__WHAT NEEDS TO BE DONE__: Write only how many lines of the listing below include the string "button".

__WORKING DATA__:

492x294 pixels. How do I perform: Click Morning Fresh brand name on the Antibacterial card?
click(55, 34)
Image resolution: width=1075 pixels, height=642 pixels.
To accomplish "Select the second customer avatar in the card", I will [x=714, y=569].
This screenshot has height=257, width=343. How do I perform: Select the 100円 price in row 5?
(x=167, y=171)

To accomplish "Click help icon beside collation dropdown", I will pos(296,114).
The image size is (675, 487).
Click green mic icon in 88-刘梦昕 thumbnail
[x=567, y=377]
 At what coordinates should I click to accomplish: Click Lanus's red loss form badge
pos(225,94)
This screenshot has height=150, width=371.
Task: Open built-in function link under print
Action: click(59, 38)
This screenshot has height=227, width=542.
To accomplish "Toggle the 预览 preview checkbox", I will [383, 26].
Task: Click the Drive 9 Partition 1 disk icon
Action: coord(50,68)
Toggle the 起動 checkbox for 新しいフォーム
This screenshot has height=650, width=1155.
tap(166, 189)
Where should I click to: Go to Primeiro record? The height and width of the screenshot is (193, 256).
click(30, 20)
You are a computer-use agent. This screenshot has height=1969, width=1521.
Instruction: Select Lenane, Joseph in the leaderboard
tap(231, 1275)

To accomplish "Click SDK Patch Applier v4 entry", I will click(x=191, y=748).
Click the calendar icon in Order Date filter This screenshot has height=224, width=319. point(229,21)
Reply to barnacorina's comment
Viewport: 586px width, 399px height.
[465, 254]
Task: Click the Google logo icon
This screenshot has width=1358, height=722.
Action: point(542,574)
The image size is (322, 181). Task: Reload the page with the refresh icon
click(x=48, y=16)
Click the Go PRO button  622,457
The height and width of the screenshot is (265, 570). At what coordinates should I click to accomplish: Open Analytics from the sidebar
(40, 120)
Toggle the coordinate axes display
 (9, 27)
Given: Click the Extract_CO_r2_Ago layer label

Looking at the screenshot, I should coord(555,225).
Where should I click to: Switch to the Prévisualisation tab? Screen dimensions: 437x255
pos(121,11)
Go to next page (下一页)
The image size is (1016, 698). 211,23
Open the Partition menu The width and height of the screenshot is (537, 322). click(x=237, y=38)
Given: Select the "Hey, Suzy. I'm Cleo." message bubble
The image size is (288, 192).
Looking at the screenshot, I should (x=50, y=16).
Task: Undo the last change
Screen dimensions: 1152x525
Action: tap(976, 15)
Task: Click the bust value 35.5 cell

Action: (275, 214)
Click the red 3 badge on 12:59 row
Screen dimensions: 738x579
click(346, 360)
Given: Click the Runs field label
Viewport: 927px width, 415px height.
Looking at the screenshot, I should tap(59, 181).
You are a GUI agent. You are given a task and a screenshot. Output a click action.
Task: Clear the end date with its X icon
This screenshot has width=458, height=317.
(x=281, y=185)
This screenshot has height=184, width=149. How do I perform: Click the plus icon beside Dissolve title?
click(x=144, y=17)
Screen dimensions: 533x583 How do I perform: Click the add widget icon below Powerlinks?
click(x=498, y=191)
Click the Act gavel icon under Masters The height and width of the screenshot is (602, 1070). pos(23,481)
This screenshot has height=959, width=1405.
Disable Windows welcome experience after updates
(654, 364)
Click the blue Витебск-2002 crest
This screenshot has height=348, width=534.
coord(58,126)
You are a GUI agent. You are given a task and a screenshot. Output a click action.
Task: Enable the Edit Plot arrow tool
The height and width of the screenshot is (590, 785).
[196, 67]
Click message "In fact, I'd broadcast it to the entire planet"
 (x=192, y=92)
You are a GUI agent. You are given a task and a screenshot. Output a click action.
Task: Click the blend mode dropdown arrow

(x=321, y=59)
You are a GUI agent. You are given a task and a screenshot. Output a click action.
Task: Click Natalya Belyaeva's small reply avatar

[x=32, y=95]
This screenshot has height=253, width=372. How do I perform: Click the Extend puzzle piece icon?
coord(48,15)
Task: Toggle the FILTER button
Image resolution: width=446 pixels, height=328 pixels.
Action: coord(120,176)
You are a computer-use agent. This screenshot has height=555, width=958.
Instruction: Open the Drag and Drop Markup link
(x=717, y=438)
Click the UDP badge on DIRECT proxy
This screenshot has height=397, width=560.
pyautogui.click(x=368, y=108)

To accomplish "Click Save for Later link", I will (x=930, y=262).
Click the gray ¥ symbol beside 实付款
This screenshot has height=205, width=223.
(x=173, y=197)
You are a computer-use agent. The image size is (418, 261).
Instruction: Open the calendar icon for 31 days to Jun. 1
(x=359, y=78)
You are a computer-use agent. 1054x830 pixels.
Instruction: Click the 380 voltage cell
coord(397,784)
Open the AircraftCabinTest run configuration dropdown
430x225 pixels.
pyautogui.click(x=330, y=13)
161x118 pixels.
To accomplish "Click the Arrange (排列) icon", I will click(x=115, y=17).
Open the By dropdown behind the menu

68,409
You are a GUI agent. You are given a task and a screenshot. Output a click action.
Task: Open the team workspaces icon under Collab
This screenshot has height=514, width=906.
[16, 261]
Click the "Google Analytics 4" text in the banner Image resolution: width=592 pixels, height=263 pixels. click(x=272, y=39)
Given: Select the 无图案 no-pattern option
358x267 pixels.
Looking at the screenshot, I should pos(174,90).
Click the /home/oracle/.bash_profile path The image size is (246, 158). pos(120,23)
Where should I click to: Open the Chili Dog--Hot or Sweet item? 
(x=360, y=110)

__EXPECTED ANSWER__: 2